Data science is rife with tools and programs to apply well regarded algorithms to data. Most practitioners at all levels appear to have a mix of computer science, statistics, and mathematical knowledge to apply these tools with reasonable efficiency in their fields, which combined with their own industry knowledge, allows them to extract information out of their data to solve their specific business problems. As more fields open their arms to wielders of these tools, it will become even more important that these data centric individuals are aware of limitations of the methods available to them and methods to determine when limitations have been met.
Mastering Metrics is a book that caught my attention through an episode of EconTalk, that sits directly in the space of introductory Causal Inference. Written by two well known econometricians, the book gives insight into the art of using statistics to determine whether outcomes are affected by known variables, and teaches readers that significance through regression is far from the only truth. Through a walkthrough of the five most important tools used by econometricians to effectively determine how outcomes are affected by variables, the readers can expect to have a reasonable knowledge of issues in using statistics as the only known truth, and should easily be able to springboard into a course on regression or experiment design.

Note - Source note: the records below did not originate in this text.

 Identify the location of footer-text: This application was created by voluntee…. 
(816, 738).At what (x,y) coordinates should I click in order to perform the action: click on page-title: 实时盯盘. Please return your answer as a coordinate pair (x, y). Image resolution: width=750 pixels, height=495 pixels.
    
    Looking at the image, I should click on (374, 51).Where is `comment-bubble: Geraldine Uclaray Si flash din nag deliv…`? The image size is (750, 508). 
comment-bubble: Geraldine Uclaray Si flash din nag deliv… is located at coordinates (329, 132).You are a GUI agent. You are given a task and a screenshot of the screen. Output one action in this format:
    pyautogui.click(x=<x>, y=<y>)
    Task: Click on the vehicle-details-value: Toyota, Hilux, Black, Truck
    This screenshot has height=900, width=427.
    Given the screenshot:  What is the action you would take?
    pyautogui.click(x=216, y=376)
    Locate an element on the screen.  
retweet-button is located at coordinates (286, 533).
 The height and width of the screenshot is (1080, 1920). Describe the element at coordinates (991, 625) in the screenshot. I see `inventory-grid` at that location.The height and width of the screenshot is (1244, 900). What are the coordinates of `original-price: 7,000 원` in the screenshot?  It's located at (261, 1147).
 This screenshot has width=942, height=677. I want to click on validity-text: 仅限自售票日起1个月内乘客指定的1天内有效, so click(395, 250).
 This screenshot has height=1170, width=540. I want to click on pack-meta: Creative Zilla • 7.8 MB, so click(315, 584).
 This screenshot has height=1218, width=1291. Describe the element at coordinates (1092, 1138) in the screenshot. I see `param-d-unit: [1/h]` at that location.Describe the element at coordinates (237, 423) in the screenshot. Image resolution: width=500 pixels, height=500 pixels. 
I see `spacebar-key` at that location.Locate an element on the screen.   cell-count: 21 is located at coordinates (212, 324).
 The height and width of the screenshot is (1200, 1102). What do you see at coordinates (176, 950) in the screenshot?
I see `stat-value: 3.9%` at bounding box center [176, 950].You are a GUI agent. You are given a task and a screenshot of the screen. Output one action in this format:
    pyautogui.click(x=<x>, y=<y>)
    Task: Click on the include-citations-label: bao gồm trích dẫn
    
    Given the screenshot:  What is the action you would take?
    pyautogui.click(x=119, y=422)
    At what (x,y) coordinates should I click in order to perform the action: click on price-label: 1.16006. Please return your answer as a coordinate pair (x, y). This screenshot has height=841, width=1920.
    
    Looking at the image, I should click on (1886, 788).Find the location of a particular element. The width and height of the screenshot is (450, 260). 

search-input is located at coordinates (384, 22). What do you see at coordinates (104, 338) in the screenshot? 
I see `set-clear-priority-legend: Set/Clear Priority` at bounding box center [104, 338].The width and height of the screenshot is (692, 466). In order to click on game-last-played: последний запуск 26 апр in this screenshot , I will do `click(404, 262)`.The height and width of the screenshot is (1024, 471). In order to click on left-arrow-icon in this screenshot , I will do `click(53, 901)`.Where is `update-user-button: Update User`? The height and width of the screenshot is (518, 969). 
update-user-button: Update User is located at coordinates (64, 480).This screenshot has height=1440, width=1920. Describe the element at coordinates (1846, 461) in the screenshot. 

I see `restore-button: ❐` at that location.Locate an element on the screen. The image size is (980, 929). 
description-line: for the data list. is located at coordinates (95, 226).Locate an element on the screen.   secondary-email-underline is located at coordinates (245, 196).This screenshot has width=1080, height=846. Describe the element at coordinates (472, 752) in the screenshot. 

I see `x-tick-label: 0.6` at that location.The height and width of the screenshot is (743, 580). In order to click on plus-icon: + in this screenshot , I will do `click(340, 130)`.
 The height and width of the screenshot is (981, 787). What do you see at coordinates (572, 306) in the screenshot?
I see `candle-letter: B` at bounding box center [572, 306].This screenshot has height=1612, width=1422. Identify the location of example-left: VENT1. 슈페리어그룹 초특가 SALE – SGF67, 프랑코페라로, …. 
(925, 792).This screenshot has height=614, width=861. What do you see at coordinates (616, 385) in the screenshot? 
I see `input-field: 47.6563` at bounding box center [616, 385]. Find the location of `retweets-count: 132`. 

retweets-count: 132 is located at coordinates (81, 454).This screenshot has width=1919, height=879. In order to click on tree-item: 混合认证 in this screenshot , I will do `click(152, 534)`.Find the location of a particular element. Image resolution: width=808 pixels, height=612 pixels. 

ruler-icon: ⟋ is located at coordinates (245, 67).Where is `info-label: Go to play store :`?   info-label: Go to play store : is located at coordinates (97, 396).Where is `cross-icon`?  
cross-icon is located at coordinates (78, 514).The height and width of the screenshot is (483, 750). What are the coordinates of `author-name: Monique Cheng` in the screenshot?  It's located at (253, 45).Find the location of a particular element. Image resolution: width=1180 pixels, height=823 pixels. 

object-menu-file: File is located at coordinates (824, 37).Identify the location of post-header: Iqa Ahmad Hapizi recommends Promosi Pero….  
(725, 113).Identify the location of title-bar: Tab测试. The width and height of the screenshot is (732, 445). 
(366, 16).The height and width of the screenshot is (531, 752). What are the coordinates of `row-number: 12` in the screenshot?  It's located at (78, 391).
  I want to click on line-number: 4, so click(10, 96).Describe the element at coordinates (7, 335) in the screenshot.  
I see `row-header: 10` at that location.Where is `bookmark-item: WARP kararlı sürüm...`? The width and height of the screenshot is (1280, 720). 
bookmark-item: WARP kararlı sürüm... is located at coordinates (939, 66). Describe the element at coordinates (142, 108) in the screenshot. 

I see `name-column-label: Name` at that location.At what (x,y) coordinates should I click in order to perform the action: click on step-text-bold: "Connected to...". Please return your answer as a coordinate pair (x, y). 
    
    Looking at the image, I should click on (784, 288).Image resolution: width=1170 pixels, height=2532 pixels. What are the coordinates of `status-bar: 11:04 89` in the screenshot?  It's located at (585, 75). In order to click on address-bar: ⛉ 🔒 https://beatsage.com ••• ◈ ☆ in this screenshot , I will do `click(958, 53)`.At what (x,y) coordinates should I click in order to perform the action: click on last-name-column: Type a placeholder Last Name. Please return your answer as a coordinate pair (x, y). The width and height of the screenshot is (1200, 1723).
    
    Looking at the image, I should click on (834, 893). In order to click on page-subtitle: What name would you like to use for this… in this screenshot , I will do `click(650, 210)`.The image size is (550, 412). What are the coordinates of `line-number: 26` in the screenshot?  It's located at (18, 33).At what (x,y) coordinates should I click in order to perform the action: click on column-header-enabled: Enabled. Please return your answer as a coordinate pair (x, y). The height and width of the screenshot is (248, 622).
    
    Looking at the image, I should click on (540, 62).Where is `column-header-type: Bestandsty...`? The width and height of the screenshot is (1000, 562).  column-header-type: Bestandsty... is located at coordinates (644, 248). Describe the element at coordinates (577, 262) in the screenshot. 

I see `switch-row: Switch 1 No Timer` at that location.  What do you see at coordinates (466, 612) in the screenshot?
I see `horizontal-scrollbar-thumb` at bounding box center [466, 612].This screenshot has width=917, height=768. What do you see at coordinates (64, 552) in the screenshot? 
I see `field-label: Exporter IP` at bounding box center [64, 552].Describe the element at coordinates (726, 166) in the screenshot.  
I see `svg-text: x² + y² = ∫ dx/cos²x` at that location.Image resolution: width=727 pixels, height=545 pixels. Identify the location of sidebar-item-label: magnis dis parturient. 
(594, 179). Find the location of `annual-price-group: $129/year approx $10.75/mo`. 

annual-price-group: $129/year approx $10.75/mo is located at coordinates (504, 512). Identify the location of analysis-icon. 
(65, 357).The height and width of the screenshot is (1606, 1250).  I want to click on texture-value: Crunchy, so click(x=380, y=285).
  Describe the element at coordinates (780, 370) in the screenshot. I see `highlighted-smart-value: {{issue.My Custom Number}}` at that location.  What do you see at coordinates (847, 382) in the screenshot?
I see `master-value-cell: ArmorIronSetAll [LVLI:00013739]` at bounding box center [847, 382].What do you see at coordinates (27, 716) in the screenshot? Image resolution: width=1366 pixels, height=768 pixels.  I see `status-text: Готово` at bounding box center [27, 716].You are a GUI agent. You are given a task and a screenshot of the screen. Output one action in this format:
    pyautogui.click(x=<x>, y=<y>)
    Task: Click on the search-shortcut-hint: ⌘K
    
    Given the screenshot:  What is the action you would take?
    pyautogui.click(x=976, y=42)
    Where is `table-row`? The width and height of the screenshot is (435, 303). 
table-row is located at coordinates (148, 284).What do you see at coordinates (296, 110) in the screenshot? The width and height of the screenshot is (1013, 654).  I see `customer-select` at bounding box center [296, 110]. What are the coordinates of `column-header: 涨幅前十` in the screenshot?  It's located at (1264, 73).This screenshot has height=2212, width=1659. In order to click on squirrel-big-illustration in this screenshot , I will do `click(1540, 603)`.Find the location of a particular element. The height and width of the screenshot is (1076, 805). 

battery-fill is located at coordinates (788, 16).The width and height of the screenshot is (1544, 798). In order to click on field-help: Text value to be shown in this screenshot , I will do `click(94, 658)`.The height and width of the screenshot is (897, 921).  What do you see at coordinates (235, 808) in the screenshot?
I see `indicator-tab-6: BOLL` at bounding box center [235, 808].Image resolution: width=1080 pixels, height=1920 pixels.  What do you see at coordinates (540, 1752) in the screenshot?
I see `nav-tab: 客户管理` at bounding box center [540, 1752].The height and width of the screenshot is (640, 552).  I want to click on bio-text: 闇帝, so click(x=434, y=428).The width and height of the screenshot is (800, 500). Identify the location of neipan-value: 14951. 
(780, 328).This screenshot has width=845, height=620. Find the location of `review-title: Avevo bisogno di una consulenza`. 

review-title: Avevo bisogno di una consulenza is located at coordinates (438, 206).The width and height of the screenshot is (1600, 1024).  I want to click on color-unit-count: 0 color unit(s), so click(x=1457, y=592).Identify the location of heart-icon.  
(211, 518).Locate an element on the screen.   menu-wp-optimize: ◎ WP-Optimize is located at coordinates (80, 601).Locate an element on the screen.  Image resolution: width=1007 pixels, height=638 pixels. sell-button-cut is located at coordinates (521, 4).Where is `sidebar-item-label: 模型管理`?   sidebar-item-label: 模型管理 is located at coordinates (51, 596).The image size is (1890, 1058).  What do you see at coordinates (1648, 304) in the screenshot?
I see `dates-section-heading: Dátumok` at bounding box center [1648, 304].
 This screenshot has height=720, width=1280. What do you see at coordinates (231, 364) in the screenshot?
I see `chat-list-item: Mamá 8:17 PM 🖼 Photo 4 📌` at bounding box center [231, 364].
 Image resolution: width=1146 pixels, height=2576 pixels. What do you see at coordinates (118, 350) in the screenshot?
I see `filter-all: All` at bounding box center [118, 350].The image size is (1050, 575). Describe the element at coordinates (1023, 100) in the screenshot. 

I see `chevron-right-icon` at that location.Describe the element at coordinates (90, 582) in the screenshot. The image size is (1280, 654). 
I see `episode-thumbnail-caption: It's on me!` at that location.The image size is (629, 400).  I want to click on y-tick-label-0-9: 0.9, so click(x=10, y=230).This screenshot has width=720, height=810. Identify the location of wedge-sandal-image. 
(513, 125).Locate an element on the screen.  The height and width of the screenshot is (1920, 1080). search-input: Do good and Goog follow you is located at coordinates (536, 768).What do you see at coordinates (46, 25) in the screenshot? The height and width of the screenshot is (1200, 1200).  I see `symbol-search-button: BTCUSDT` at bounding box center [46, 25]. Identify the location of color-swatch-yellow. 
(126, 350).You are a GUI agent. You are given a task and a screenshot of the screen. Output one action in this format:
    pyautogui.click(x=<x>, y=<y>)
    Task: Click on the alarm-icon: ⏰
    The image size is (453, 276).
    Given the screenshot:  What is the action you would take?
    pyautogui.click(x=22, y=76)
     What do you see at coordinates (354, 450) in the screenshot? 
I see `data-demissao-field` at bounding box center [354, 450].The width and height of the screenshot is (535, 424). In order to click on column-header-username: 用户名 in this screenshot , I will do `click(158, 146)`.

Are all things truly equal?
The first major concept that is shown is that direct comparison of groups through difference of means is likely a path to the darkside. An easy example, shown in the book, is comparison of mean salary earnings of ivy league graduates and non-ivy league graduates. A direct regression will give you a strong difference of means between the two groups, but a researcher that infers an ivy league degree is attributed to the higher salary is woefully incorrect. As with all data, data is contaminated by selection bias.
Could the higher salary of an ivy league graduate also be attributed to the skill levels of the students admitted to the program? The answer of course is yes; in many ways success is a self-fullfilling prophecy for extremely bright students, regardless of the institutions they attend. To truly measure the affect of the ivy league blessing, researchers would hope enough equally similar students from the same backgrounds, race, income levels were all born on the same exact day, going to the same high schools and receiving the same test scores, showing their ability levels are equal enough to use for their study. Then simply send half to ivy league, and half to the other. From there, we could quite simply measure the differences in means. If its positive, we can then gladly go on a marketing campaign for the winner of the test. Sadly, one would be hard pressed to find a mother and father willing to have enough children to apease the researcher (50 should be enough right?), let alone hold their environments constant enough to allow them to all reach the exact same levels of abilities at exactly the same time. The problem, the lack of true comparability, is the main focus of causal inference, and is problem faced by anyone who uses statistics to infer causality.
Selection bias and exploiting Law of Large Numbers
Mastering Metrics begins by diving directly into selection bias and defining its manifestation in means across separate groups. Drilled into the reader in the initial pages is the concept of ceteris paribus, the notion that comparing variables between two groups is only sensible in a world where all other variables are held constant. Yet researchers are limited in their abilities to control all variables, since we cannot hope to be able to control all possible variables in an experiment. Interestingly enough, a dualism appears through the Law of Large Numbers. Rather than control all variables, one can randomly select individuals to apply a treatment to forcing the means of variables that are not of interest to be equal on average. By doing so, the effect of these variables on outcome measures are minimized, allowing researchers to compare the differences of means without signal from the effects of variables that are not of interest contaminating the difference. An understanding of selection bias is key for people attempting to infer causal effects on outcomes. The introduction gives readers useful introductory intuition on the theory, along with the first of the five major tools used by ‘metricians.
Controlling bias
After the introduction to selection bias, the next chapters highlight the other effective tools for practitioners caught in a world where truly random trials cannot exist. Thorough discussion through a number of key research studies describes how in many cases, random trials are difficult. Given a particular set of research constraints, bias introduction hinders the data in each study, removing the possibility of being able to compare groups in the context of all things equal. Through this, a tour of five main tools to combat the lack of true equality are shown: Regression with Control Variables, Instrumental Variables and the 2 Stage Least Squares Regression, Regression Discontinuity, and Differences of Differences methods. The approach shows readers not only the how, but the why behind each particular method’s application, and gives an added intuition behind what each regression does in accounting for bias.
But its only the beginning
The presentation of the material makes it an excellent side read for anyone interested in using data to make decisions. Stressed throughout the text is an insistence to attempt to recognize biased data and remove it as efficiently as possible. This focus sets a baseline for assessing the quality of research, even in a world where truly unbiased data is unlikely. Econometricians straddle the line between policies and science, so critical research can have long lasting influence on policies in the real world. While a true statistical text won’t discuss this, it is important to try to assess causal relationships using proper research designs. Otherwise, the data can lead us astray, even with strong statistical significance. This book is clearly a winner at giving readers an introduction to the techniques used in causal inference to give Econometricians the best chance to design strong research, but a look into how to identify broken designs. While it won’t be a true regression textbook, readers interested in using data to make decisions will not only enjoy the tour of research design used in economics, but find these common designs parallel any field where data is used to make decisions.